Hopefully Yola’s turn as Cotton Plant (Woodruff County) native Sister Rosetta Tharpe in Baz Luhrmann’s new “Elvis” biopic will inspire more people to learn about the legacy of Tharpe and the influence she had on rock ‘n’ roll giants such as Chuck Berry, Little Richard and Johnny Cash, to name a few. From Vulture:
Yola’s turn as Sister Rosetta Tharpe in Baz Luhrmann’s Elvis is a Hollywood rarity, an opportunity for new fans to discover a legacy once lost to time. Tharpe made history in the 1930s into the ’40s, at which point she cranked the distortion up on her electric guitar, imbuing gospel standards with muscular grooves that would come to be called rock and roll when Chuck Berry and Little Richard scored unforgettable hits indebted to her virtuosic fretwork. Tharpe’s innovative marriage of spiritual songs and secular sounds, and her collaborations with jazz and blues icons, impacted generations of players. Here’s a primer to some of the sounds and musicians she birthed.

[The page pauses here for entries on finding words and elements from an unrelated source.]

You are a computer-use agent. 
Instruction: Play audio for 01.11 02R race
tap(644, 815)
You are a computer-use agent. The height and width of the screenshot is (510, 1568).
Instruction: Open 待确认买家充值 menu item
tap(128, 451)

In a Vulture profile by Andrea Williams, Yola had this to say about Tharpe’s legacy:
“She clocked Little Richard out of a backwater in Georgia and gave him his rise to fame. If we don’t have that drag-wearing Black man being as free as he feels he can be, enough to inspire Prince” — her eyes widen as she imagines the alternate timeline — “then what happens if we don’t have Prince? We wouldn’t know what kind of postapocalyptic music nightmare we’d be in if we don’t hold things up to the light.”